>>>

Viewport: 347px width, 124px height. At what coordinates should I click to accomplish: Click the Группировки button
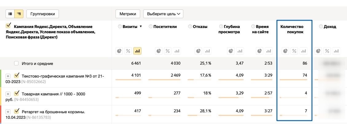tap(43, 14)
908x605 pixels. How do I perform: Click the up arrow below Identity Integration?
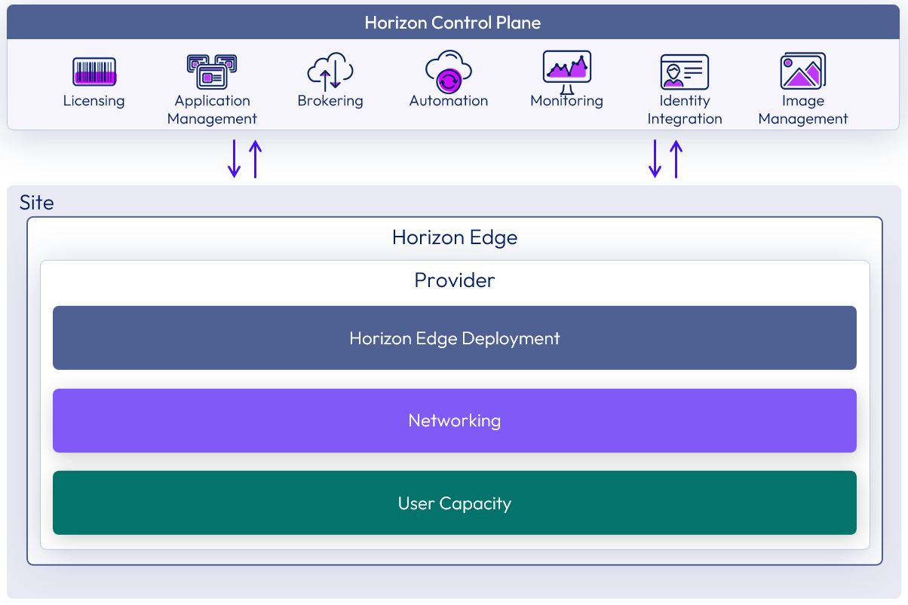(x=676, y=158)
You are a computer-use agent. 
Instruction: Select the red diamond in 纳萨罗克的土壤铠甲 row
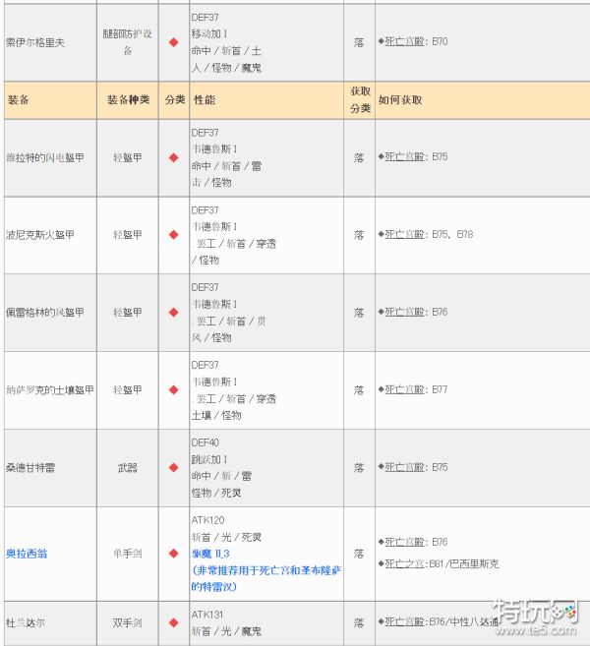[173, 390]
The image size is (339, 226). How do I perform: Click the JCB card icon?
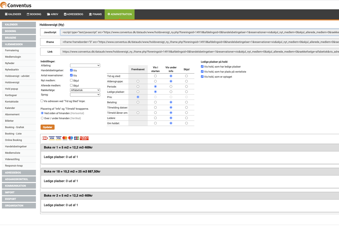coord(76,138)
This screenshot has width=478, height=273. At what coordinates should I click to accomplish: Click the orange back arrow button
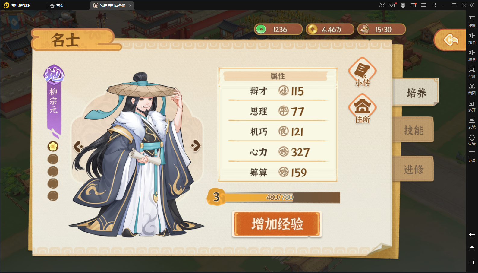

<<<

WHAT YOU NEED TO DO
Transcribe the listing above in full and exactly; no pictures belong in the copy.

TASK OUTPUT
Viewport: 347px width, 124px height. At what coordinates should I click to accomplish: Click the Группировки button
tap(43, 14)
908x605 pixels. How do I perform: Click the up arrow below Identity Integration?
(x=676, y=158)
You are a computer-use agent. 
Instruction: Select the red diamond in 纳萨罗克的土壤铠甲 row
[173, 390]
The image size is (339, 226). How do I perform: Click the JCB card icon?
coord(76,138)
This screenshot has width=478, height=273. At what coordinates should I click to accomplish: Click the orange back arrow button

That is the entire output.